La falta de presentación de la declaración informativa ya denota una conducta poco diligente por parte del obligado tributario, pero en el presente supuesto se puede observar unánimode ocultación por su parte.

Así, durante el procedimiento inspector se le preguntó si las rentas con las que había adquirido las participaciones habían sido declaradas, cuestión a la que el obligado ni siquiera respondió. De hecho, a lo largo del procedimiento el obligado tributario no aportó documentación alguna que acreditase el origen de las rentas con cargo a las cuales fueron adquiridas las participaciones. En este sentido, un análisis de la situación patrimonial del obligado tributario permite concluir que sus ingresos y patrimonio declarados no fueron utilizados para la adquisición.
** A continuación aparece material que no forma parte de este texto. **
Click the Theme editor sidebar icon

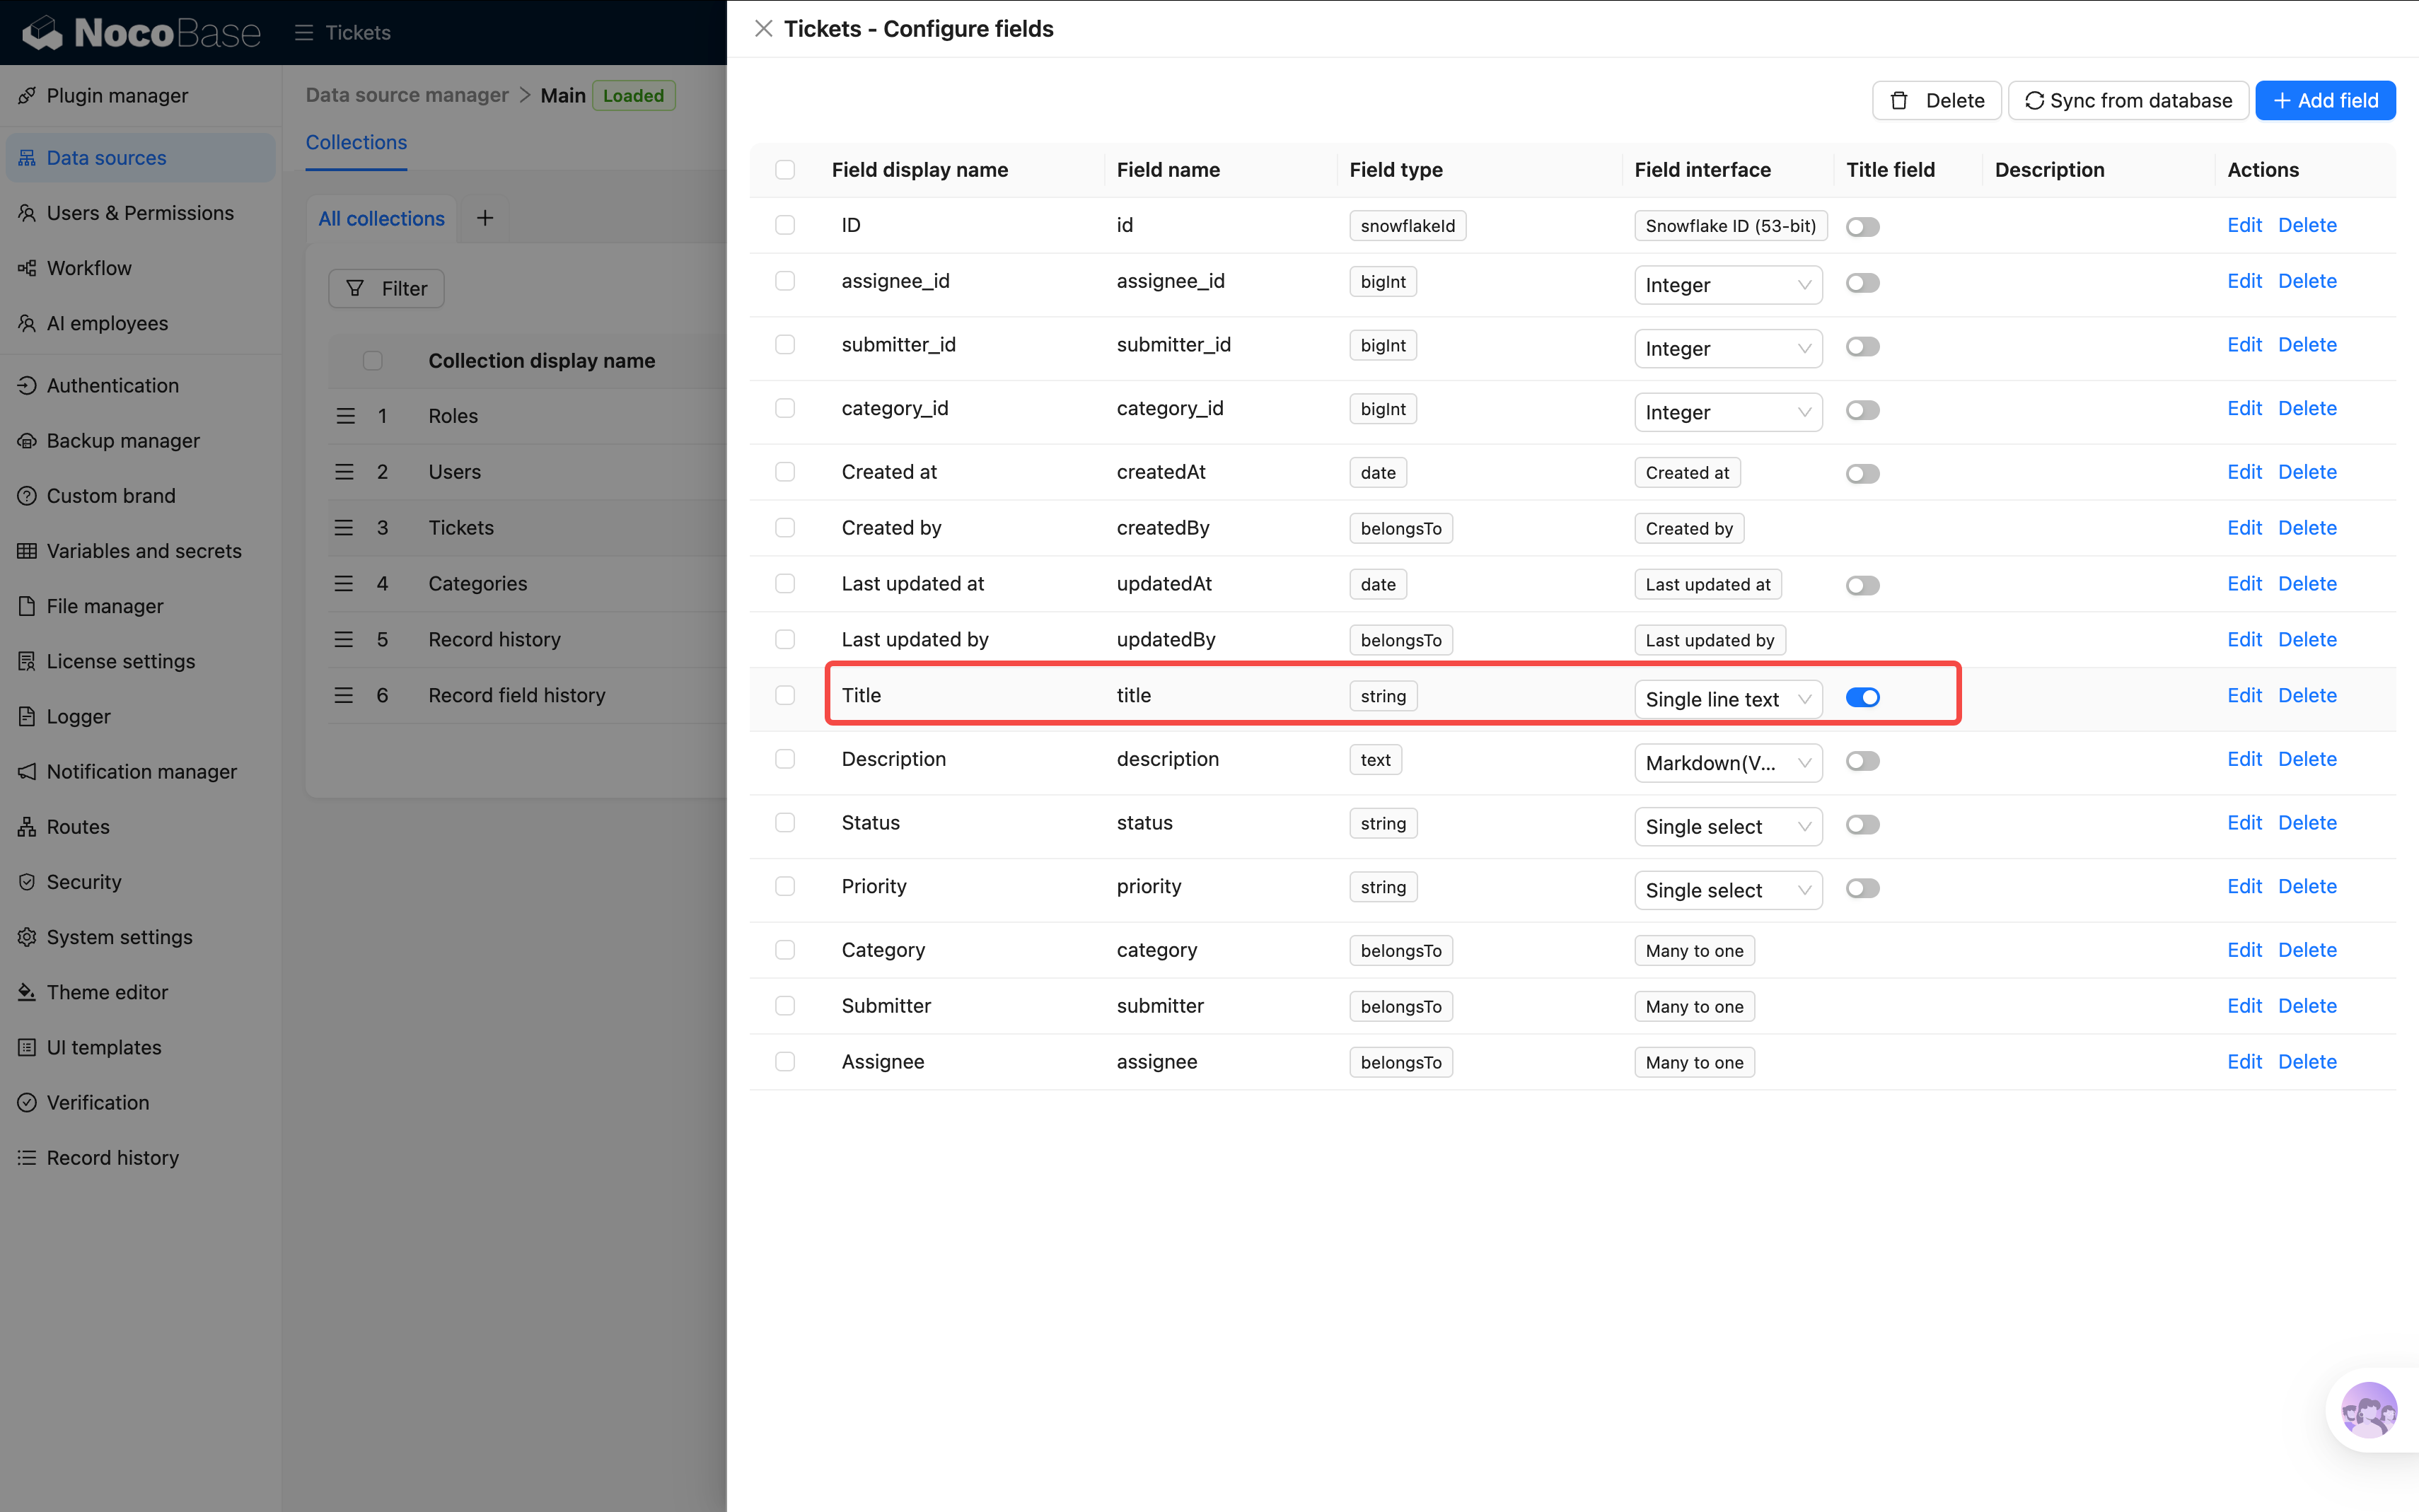[27, 992]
Además, presentó una declaración extemporánea por el Impuesto sobre el Patrimonio del ejercicio 2011 incluyendo estas acciones, pero solo lo hizo una vez iniciadas las actuaciones inspectoras, lo que más que acreditar que la falta de presentación de la declaración informativa fuese un descuido, parece obedecer a un intento de eludir la responsabilidad de no haber presentado la misma".

 

Pues bien, en el presente caso este Tribunal Central considera que la Inspección no ha motivado correctamente la culpabilidad del recurrente, lo que impide que su conducta pueda ser constitutiva de infracción tributaria.

 

Es cierto que, siendo titular de bienes en el extranjero, no presentó la declaración informativa Modelo 720, declaración que, por otra parte, no presupone per se ninguna conducta ilícita, sino que tan sólo tiene como finalidad que la Administración tributaria española pueda conocer todas las fuentes de renta de los contribuyentes, incluidas las derivadas de los bienes situados en el extranjero. Y que el interesado no podía pretender su desconocimiento de la obligación de declarar la titularidad de bienes en el extranjero, ampliamente publicitada en los años 2012 y siguientes. Pero esta conducta ya constituye el tipo objetivo de la infracción regulada en el apartado 2 de la D. AD. 18ª de la LGT, donde se regula un régimen de infracciones y sanciones, que, en el caso de éstas, suponen la exigencia de una multa pecuniaria fija de 5.000euros por cada dato no declarado, con un mínimo de 10.000euros, sanciones que se atenúan en caso de presentación fuera de plazo de la declaración, en cuyo caso ascienden a 100euros por dato, con un mínimo de 1.500euros.

 

Señala la Inspección en el Acuerdo sancionador que en ningún momento del procedimiento el interesado justificó si las participaciones en la empresa de Argentina habían sido adquiridas con rentas declaradas, ni aportó documentación alguna que acreditase el origen de estas rentas. Pero por este Tribunal se considera que, para motivar su conducta infractora de acuerdo con la D. Ad. 1ª de la Ley 7/2012, no es suficiente con aludir al comportamiento que hizo que, años atrás, ocultase las rentas obtenidas, porque no se está regularizando ni aquellos ejercicios ni aquellas infracciones. 

 

Sin embargo, sí constituye el núcleo del necesario análisis de la culpabilidad analizar cómo pudo influir en el comportamiento del reclamante la circunstancia básica que él alega a la AEAT sobre esta cuestión, indicando que le generó la razonable expectativa de que no tenía ya que tributar por las rentas ocultas que ahora se le liquidan:  su convencimiento de la imposibilidad legal de que se aplicase el artículo 39.2 LIRPF a adquisiciones de bienes realizadas en ejercicios ya prescritos incluso cuando comenzó la vigencia de la norma.

 

Nada indica la Inspección sobre esta cuestión, más allá de justificar que la imputación de la ganancia patrimonial se realizó conforme a la Ley.

 

Ello supone que su análisis y motivación de la culpabilidad del contribuyente sea incompleto, y no pueda ser suplido ahora en esta vía de revisión.

 

En consecuencia, se estiman las alegaciones realizadas en este punto, anulando la sanción impuesta en base a la Disposición Adicional Primera de la Ley 7/2012.

 

 

Por lo expuesto

Este Tribunal Económico-Administrativo acuerda ESTIMAR EN PARTE la reclamación en los términos señalados en la presente resolución.